#### YOUR TASK
Each entry below should be restated word for word, without any picture it contains.

#### INPUT RECORDS

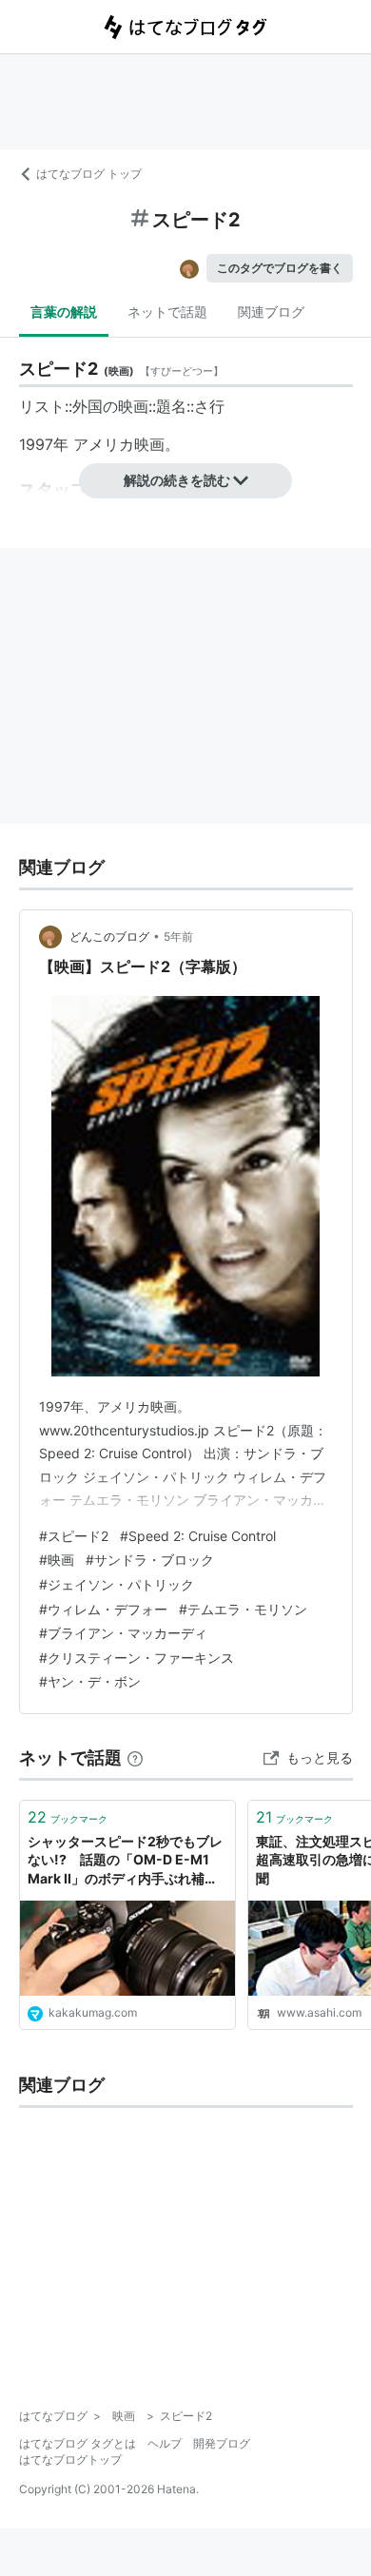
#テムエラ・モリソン (243, 1609)
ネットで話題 (167, 311)
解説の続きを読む (177, 480)
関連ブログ (271, 311)
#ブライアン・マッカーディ (123, 1633)
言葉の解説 (63, 311)
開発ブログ (221, 2443)
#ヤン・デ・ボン (90, 1681)
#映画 (56, 1559)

#### REPLY TO THE EXERCISE
#テムエラ・モリソン (243, 1609)
ネットで話題 (167, 311)
解説の続きを読む (177, 480)
関連ブログ (271, 311)
#ブライアン・マッカーディ (123, 1633)
言葉の解説 (63, 311)
開発ブログ (221, 2443)
#ヤン・デ・ボン (90, 1681)
#映画 (56, 1559)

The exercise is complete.